## [EXERCISE PROMPT]
Copy the lines below, replacing "GUI agent" with "screen assistant" wherever it occurs and leaving everything else unchanged.
(begin)
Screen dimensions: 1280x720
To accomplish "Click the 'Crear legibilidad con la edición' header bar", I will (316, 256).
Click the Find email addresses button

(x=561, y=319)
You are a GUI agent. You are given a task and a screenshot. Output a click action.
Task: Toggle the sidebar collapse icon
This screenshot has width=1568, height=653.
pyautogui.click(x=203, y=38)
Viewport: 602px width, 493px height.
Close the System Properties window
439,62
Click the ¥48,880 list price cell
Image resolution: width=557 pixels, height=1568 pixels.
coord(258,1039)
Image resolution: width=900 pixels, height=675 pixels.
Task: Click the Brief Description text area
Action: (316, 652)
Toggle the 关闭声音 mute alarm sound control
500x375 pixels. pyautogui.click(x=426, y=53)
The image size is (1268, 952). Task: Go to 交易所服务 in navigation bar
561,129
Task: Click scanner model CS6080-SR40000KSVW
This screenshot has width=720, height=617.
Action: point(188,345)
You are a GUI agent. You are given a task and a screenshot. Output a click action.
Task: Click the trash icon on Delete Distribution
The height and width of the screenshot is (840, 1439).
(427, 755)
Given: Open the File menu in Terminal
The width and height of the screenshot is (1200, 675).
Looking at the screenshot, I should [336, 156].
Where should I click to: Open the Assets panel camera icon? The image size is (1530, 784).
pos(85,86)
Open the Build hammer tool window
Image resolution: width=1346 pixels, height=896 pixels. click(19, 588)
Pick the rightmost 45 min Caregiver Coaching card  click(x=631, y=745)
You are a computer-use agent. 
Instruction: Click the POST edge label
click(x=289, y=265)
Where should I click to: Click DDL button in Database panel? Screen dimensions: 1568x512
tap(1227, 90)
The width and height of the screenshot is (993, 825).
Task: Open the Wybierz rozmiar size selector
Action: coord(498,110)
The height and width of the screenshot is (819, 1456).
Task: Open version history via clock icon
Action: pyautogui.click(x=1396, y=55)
(end)
## [SOLUTION]
Screen dimensions: 1280x720
To accomplish "Click the 'Crear legibilidad con la edición' header bar", I will (316, 256).
Click the Find email addresses button

(x=561, y=319)
You are a screen assistant. You are given a task and a screenshot. Output a click action.
Task: Toggle the sidebar collapse icon
This screenshot has width=1568, height=653.
pyautogui.click(x=203, y=38)
Viewport: 602px width, 493px height.
Close the System Properties window
439,62
Click the ¥48,880 list price cell
Image resolution: width=557 pixels, height=1568 pixels.
coord(258,1039)
Image resolution: width=900 pixels, height=675 pixels.
Task: Click the Brief Description text area
Action: (316, 652)
Toggle the 关闭声音 mute alarm sound control
500x375 pixels. pyautogui.click(x=426, y=53)
The image size is (1268, 952). Task: Go to 交易所服务 in navigation bar
561,129
Task: Click scanner model CS6080-SR40000KSVW
This screenshot has width=720, height=617.
Action: point(188,345)
You are a screen assistant. You are given a task and a screenshot. Output a click action.
Task: Click the trash icon on Delete Distribution
The height and width of the screenshot is (840, 1439).
(427, 755)
Given: Open the File menu in Terminal
The width and height of the screenshot is (1200, 675).
Looking at the screenshot, I should [336, 156].
Where should I click to: Open the Assets panel camera icon? The image size is (1530, 784).
pos(85,86)
Open the Build hammer tool window
Image resolution: width=1346 pixels, height=896 pixels. click(19, 588)
Pick the rightmost 45 min Caregiver Coaching card  click(x=631, y=745)
You are a computer-use agent. 
Instruction: Click the POST edge label
click(x=289, y=265)
Where should I click to: Click DDL button in Database panel? Screen dimensions: 1568x512
tap(1227, 90)
The width and height of the screenshot is (993, 825).
Task: Open the Wybierz rozmiar size selector
Action: coord(498,110)
The height and width of the screenshot is (819, 1456).
Task: Open version history via clock icon
Action: pyautogui.click(x=1396, y=55)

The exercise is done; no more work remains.